Each of the entries beneath this task should be written out exactly.

Start of Supplied data

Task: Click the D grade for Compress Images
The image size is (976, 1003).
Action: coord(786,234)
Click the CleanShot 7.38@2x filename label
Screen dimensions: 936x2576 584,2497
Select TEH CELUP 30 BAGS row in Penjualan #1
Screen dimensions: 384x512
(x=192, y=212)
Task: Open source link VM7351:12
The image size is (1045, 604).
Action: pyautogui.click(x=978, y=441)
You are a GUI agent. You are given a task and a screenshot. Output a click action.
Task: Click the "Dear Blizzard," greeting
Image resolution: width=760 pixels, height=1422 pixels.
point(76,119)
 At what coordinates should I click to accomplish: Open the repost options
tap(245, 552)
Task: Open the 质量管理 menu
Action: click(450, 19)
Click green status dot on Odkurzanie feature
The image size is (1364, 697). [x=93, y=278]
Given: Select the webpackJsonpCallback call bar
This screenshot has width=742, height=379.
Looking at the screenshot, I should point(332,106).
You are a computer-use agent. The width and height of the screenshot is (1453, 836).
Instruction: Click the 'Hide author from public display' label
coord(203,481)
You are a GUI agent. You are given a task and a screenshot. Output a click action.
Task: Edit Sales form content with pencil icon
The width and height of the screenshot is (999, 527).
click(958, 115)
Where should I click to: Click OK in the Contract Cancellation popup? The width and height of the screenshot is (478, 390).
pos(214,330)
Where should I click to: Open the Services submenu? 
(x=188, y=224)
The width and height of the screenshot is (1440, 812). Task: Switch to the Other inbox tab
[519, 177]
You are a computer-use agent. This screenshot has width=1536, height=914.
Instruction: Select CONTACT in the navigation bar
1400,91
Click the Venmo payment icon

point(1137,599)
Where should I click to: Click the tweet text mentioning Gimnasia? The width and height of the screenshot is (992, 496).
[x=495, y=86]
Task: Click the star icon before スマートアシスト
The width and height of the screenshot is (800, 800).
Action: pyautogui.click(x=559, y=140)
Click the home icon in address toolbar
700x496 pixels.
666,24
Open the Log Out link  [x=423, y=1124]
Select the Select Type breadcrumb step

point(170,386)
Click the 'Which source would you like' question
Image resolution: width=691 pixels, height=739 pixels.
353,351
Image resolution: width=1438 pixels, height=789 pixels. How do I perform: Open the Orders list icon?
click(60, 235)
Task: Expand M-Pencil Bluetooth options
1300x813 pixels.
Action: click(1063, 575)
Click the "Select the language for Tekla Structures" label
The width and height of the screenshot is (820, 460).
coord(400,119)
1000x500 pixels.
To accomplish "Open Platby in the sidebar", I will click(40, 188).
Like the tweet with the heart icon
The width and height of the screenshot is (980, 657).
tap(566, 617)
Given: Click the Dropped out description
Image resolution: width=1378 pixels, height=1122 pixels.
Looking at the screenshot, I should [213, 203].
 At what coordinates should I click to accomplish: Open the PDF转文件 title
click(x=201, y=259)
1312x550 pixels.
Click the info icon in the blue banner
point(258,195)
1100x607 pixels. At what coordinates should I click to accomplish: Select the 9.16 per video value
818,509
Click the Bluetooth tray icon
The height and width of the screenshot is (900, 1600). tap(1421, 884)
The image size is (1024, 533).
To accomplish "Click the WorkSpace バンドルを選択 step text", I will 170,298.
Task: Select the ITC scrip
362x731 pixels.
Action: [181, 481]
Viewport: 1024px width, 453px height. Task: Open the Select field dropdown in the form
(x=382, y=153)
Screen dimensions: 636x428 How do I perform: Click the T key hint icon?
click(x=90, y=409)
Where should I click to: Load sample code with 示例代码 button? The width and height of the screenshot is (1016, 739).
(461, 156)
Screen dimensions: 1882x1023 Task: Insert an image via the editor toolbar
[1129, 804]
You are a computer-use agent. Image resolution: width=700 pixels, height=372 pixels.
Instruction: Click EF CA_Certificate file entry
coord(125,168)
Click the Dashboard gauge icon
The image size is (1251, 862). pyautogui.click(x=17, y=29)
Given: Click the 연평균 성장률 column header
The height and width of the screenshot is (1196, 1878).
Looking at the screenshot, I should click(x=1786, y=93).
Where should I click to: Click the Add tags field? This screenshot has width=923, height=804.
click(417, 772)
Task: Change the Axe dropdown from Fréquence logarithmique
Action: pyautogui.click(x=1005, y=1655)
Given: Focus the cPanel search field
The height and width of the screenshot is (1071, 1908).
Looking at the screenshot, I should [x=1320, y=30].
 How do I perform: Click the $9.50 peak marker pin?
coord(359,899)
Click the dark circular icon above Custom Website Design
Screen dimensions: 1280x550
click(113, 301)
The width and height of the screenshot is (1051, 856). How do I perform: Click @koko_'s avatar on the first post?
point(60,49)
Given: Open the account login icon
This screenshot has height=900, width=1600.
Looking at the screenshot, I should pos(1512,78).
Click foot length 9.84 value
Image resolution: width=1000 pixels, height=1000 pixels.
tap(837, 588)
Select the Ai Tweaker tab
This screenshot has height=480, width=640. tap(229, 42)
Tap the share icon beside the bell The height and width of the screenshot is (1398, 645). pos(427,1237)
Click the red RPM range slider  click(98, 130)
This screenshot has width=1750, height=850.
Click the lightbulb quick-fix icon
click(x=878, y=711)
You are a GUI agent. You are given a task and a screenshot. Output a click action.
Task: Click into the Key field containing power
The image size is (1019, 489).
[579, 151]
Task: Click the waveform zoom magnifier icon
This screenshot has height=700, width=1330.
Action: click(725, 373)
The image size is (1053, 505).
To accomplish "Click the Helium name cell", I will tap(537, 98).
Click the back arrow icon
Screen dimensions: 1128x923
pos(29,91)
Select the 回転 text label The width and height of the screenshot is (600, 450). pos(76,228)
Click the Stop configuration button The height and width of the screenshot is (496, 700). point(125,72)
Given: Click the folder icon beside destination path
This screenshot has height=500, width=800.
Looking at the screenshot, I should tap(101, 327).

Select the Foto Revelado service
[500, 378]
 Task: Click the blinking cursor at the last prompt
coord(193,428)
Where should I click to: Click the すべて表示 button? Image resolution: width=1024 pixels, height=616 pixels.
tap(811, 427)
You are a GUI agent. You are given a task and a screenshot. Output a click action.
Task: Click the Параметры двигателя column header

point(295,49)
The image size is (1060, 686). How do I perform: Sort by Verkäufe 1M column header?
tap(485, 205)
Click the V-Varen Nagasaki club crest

End of Supplied data

:: Reply to the task ::
Task: Click the D grade for Compress Images
The image size is (976, 1003).
Action: coord(786,234)
Click the CleanShot 7.38@2x filename label
Screen dimensions: 936x2576 584,2497
Select TEH CELUP 30 BAGS row in Penjualan #1
Screen dimensions: 384x512
(x=192, y=212)
Task: Open source link VM7351:12
The image size is (1045, 604).
Action: pyautogui.click(x=978, y=441)
You are a GUI agent. You are given a task and a screenshot. Output a click action.
Task: Click the "Dear Blizzard," greeting
Image resolution: width=760 pixels, height=1422 pixels.
point(76,119)
 At what coordinates should I click to accomplish: Open the repost options
tap(245, 552)
Task: Open the 质量管理 menu
Action: click(450, 19)
Click green status dot on Odkurzanie feature
The image size is (1364, 697). [x=93, y=278]
Given: Select the webpackJsonpCallback call bar
This screenshot has width=742, height=379.
Looking at the screenshot, I should point(332,106).
You are a computer-use agent. The width and height of the screenshot is (1453, 836).
Instruction: Click the 'Hide author from public display' label
coord(203,481)
You are a GUI agent. You are given a task and a screenshot. Output a click action.
Task: Edit Sales form content with pencil icon
The width and height of the screenshot is (999, 527).
click(958, 115)
Where should I click to: Click OK in the Contract Cancellation popup? The width and height of the screenshot is (478, 390).
pos(214,330)
Where should I click to: Open the Services submenu? 
(x=188, y=224)
The width and height of the screenshot is (1440, 812). Task: Switch to the Other inbox tab
[519, 177]
You are a computer-use agent. This screenshot has width=1536, height=914.
Instruction: Select CONTACT in the navigation bar
1400,91
Click the Venmo payment icon

point(1137,599)
Where should I click to: Click the tweet text mentioning Gimnasia? The width and height of the screenshot is (992, 496).
[x=495, y=86]
Task: Click the star icon before スマートアシスト
The width and height of the screenshot is (800, 800).
Action: pyautogui.click(x=559, y=140)
Click the home icon in address toolbar
700x496 pixels.
666,24
Open the Log Out link  [x=423, y=1124]
Select the Select Type breadcrumb step

point(170,386)
Click the 'Which source would you like' question
Image resolution: width=691 pixels, height=739 pixels.
353,351
Image resolution: width=1438 pixels, height=789 pixels. How do I perform: Open the Orders list icon?
click(60, 235)
Task: Expand M-Pencil Bluetooth options
1300x813 pixels.
Action: click(1063, 575)
Click the "Select the language for Tekla Structures" label
The width and height of the screenshot is (820, 460).
coord(400,119)
1000x500 pixels.
To accomplish "Open Platby in the sidebar", I will click(40, 188).
Like the tweet with the heart icon
The width and height of the screenshot is (980, 657).
tap(566, 617)
Given: Click the Dropped out description
Image resolution: width=1378 pixels, height=1122 pixels.
Looking at the screenshot, I should [213, 203].
 At what coordinates should I click to accomplish: Open the PDF转文件 title
click(x=201, y=259)
1312x550 pixels.
Click the info icon in the blue banner
point(258,195)
1100x607 pixels. At what coordinates should I click to accomplish: Select the 9.16 per video value
818,509
Click the Bluetooth tray icon
The height and width of the screenshot is (900, 1600). tap(1421, 884)
The image size is (1024, 533).
To accomplish "Click the WorkSpace バンドルを選択 step text", I will 170,298.
Task: Select the ITC scrip
362x731 pixels.
Action: [181, 481]
Viewport: 1024px width, 453px height. Task: Open the Select field dropdown in the form
(x=382, y=153)
Screen dimensions: 636x428 How do I perform: Click the T key hint icon?
click(x=90, y=409)
Where should I click to: Load sample code with 示例代码 button? The width and height of the screenshot is (1016, 739).
(461, 156)
Screen dimensions: 1882x1023 Task: Insert an image via the editor toolbar
[1129, 804]
You are a computer-use agent. Image resolution: width=700 pixels, height=372 pixels.
Instruction: Click EF CA_Certificate file entry
coord(125,168)
Click the Dashboard gauge icon
The image size is (1251, 862). pyautogui.click(x=17, y=29)
Given: Click the 연평균 성장률 column header
The height and width of the screenshot is (1196, 1878).
Looking at the screenshot, I should click(x=1786, y=93).
Where should I click to: Click the Add tags field? This screenshot has width=923, height=804.
click(417, 772)
Task: Change the Axe dropdown from Fréquence logarithmique
Action: pyautogui.click(x=1005, y=1655)
Given: Focus the cPanel search field
The height and width of the screenshot is (1071, 1908).
Looking at the screenshot, I should [x=1320, y=30].
 How do I perform: Click the $9.50 peak marker pin?
coord(359,899)
Click the dark circular icon above Custom Website Design
Screen dimensions: 1280x550
click(113, 301)
The width and height of the screenshot is (1051, 856). How do I perform: Click @koko_'s avatar on the first post?
point(60,49)
Given: Open the account login icon
This screenshot has height=900, width=1600.
Looking at the screenshot, I should pos(1512,78).
Click foot length 9.84 value
Image resolution: width=1000 pixels, height=1000 pixels.
tap(837, 588)
Select the Ai Tweaker tab
This screenshot has height=480, width=640. tap(229, 42)
Tap the share icon beside the bell The height and width of the screenshot is (1398, 645). pos(427,1237)
Click the red RPM range slider  click(98, 130)
This screenshot has width=1750, height=850.
Click the lightbulb quick-fix icon
click(x=878, y=711)
You are a GUI agent. You are given a task and a screenshot. Output a click action.
Task: Click into the Key field containing power
The image size is (1019, 489).
[579, 151]
Task: Click the waveform zoom magnifier icon
This screenshot has height=700, width=1330.
Action: click(725, 373)
The image size is (1053, 505).
To accomplish "Click the Helium name cell", I will tap(537, 98).
Click the back arrow icon
Screen dimensions: 1128x923
pos(29,91)
Select the 回転 text label The width and height of the screenshot is (600, 450). pos(76,228)
Click the Stop configuration button The height and width of the screenshot is (496, 700). point(125,72)
Given: Click the folder icon beside destination path
This screenshot has height=500, width=800.
Looking at the screenshot, I should tap(101, 327).

Select the Foto Revelado service
[500, 378]
 Task: Click the blinking cursor at the last prompt
coord(193,428)
Where should I click to: Click the すべて表示 button? Image resolution: width=1024 pixels, height=616 pixels.
tap(811, 427)
You are a GUI agent. You are given a task and a screenshot. Output a click action.
Task: Click the Параметры двигателя column header

point(295,49)
The image size is (1060, 686). How do I perform: Sort by Verkäufe 1M column header?
tap(485, 205)
Click the V-Varen Nagasaki club crest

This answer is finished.